---------- Source ----------
At the general election held on 17 March 2002, the governing Socialist Party (Partido Socialista, PS) was defeated and replaced by a coalition of the centre-right Social Democrat Party (Partido Social Democrata PPD/PSD) and the right-wing People's Party (Partido Popular, CDS/PP). At the end of April, the new government and the social partners made their first contact, with the agenda for discussions focusing on the following main areas of potential government action:
social protection reform;
flexibility at work, with particular regard to changes in labour law;
taxation, with the government announcing a possible rise in VAT; and
the economic situation and pay restraint, particularly a freeze in the value of civil servants' salaries, preventing them from rising in real terms (a rise of 2.75% is planned for 2002, whereas inflation in 2001 was well above the figure forecast).
This context is a budgetary crisis that has created certain difficulties with regard to Portugal's compliance with European Union stability and convergence measures. At the beginning of 2002, Portugal's deviation from its public finance plans led the European Commission to conclude that there is a significant risk of Portugal breaching the 3% of GDP threshold for public deficits laid down in the Economic and Monetary Union (EMU) convergence criteria. This crisis is seen chiefly as a result of the orientation of Portuguese public expenditure, in addition to weak economic growth.
Both the employers and the trade unions see the need to reduce public expenditure, bolster public and private investment and introduce more rigorous management in the public administration. However, the unions will not accept a reduction in social expenditure, pay or pensions, claiming that there is a high level of tax evasion and calling for fair taxes on wealth to rectify distortions. The unions also question the budgetary crisis scenario that the government is presenting.
---------- Listed entries ----------
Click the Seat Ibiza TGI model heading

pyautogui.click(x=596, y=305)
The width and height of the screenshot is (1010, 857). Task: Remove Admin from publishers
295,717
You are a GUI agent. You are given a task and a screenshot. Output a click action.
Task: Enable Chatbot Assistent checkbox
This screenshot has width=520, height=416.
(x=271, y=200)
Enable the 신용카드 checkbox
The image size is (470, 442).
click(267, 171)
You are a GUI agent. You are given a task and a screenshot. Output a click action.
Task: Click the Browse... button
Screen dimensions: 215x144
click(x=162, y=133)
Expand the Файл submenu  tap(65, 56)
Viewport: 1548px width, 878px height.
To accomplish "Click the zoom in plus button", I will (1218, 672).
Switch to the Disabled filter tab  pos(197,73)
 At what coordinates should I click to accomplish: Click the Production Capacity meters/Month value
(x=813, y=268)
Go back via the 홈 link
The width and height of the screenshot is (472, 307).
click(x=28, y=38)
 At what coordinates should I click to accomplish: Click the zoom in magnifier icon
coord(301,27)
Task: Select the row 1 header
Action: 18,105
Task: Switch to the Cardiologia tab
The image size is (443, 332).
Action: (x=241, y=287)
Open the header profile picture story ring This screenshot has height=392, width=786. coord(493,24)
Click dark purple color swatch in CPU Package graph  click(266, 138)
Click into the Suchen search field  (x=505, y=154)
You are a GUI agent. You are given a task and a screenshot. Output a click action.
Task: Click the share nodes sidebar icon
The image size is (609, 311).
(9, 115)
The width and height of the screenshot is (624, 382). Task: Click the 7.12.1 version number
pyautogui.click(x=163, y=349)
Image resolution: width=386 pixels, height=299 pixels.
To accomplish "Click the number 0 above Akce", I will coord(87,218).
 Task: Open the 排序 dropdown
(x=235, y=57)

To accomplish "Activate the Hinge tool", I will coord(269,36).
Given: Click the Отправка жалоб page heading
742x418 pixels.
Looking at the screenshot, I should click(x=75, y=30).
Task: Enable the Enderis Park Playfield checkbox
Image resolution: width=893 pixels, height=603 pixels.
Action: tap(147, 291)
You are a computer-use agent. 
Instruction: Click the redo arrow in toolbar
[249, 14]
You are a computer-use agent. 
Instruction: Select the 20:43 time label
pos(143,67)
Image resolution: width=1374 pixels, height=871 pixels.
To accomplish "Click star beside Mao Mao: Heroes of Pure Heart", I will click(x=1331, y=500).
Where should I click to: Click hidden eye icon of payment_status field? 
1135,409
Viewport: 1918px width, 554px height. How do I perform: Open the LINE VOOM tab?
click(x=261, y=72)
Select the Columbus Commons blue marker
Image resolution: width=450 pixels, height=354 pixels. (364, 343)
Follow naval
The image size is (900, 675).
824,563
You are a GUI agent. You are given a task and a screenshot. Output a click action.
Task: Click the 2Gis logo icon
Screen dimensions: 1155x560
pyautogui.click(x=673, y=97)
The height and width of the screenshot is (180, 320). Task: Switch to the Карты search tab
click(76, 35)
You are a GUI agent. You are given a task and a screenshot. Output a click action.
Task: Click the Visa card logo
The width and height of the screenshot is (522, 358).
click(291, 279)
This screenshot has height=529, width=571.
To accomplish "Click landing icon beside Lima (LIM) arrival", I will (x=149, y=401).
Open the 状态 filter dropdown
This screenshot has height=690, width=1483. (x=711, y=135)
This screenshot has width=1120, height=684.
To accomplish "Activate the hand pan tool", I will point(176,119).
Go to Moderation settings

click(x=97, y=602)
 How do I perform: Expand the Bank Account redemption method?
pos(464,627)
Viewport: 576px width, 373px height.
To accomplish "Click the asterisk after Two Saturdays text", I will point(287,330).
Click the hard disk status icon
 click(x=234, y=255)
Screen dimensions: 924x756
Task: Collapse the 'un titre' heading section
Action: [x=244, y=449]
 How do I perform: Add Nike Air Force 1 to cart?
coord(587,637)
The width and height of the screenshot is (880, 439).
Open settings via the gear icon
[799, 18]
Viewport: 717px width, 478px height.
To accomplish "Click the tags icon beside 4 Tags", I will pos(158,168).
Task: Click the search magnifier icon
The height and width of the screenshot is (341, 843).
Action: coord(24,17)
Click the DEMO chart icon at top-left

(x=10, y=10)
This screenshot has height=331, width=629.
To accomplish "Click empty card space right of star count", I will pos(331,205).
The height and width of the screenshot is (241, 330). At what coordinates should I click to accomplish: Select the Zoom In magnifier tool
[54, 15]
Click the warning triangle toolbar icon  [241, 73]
----------
** Tasks to perform **
1) From the passage on Portugal's 2002 change of government, list every main area of potential government action on the agenda for the first talks between the new government and the social partners.
2) Print the portion of the passage on Portugal's 2002 change of government that falls between "At the general" and "the figure forecast).", inclusive.

** Problem solutions **
1)
- Social protection reform
- Flexibility at work, with particular regard to changes in labour law
- Taxation, with the government announcing a possible rise in VAT
- The economic situation and pay restraint, particularly a freeze in the value of civil servants' salaries

2)
At the general election held on 17 March 2002, the governing Socialist Party (Partido Socialista, PS) was defeated and replaced by a coalition of the centre-right Social Democrat Party (Partido Social Democrata PPD/PSD) and the right-wing People's Party (Partido Popular, CDS/PP). At the end of April, the new government and the social partners made their first contact, with the agenda for discussions focusing on the following main areas of potential government action:
social protection reform;
flexibility at work, with particular regard to changes in labour law;
taxation, with the government announcing a possible rise in VAT; and
the economic situation and pay restraint, particularly a freeze in the value of civil servants' salaries, preventing them from rising in real terms (a rise of 2.75% is planned for 2002, whereas inflation in 2001 was well above the figure forecast).